A run of records

** START **

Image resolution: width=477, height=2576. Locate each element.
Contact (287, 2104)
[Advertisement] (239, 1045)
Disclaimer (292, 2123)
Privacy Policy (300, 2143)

** END **

Problem to solve — Extract every line of the listing above and reproduce each one with no changes.

Task answer —
Image resolution: width=477, height=2576. Locate each element.
Contact (287, 2104)
[Advertisement] (239, 1045)
Disclaimer (292, 2123)
Privacy Policy (300, 2143)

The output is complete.